March ’24 at-a-glance … energy

Grassroots efforts advocating for no new CRE standard  

NAFEM is asking members to reach out to their elected officials to request that DOE issue a “no-new standard” via NAFEM’s new Advocacy Action Center. These efforts, which launched earlier this month, support comments NAFEM submitted to the U.S. Department of Energy (DOE) in December about proposed energy-efficiency standards for commercial refrigeration equipment (CRE). These proposed regulations are unnecessarily burdensome and will increase costs for manufacturers and the foodservice industry.  

Add your business address to the Action Center and it will identify your elected officials. You can then send them a message drafted by NAFEM or a customized message with your company’s experience, which is even more effective.  

NAFEM also is spearheading a sign-on letter with support from other trade organizations, targeted to leaders of the Energy and House Commerce Committee and Energy and Senate Natural Resources Committee. The letter points out the burdensome nature of the proposed standards and encourages them to intervene with DOE. “Our industry supports, and will continue to support, energy-efficiency regulations that are tethered to technological and economic reality. DOE’s proposed standards are neither,” the letter said.  

If approved as currently drafted, the proposed standards would take effect in late 2027. 

DOE publishes WIC/F data, seeks comments 

The U.S. Department of Energy (DOE) published updated data on the energy conservation standards for walk-in coolers/freezers proposed in its September 2023 notice of proposed rulemaking (NOPR). The agency revised its analysis following comments received on the NOPR, including those from NAFEM. Comments on the revised data are due April 15. 

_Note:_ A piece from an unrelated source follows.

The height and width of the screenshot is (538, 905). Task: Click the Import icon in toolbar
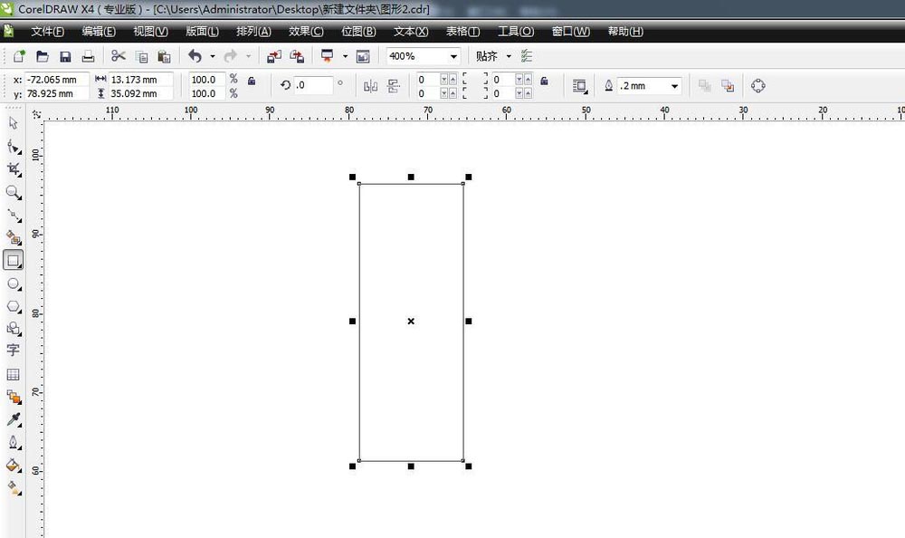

Best practices in database enforcement shared with states 

Northeast Energy Enforcement Partnerships (NEEP) provided information on enforcement to the states that participate in its State Appliance Standards Database (SASD). Massachusetts, New Jersey, New York and Rhode Island require SASD registration for commercial dishwashers, fryers, steam cookers, ovens and hot food holding cabinets. Numerous other states also require registration with SASD for products outside of the commercial food service equipment and supplies industry. States may issue financial penalties for products sold within their borders that don’t meet minimum energy-efficiency levels.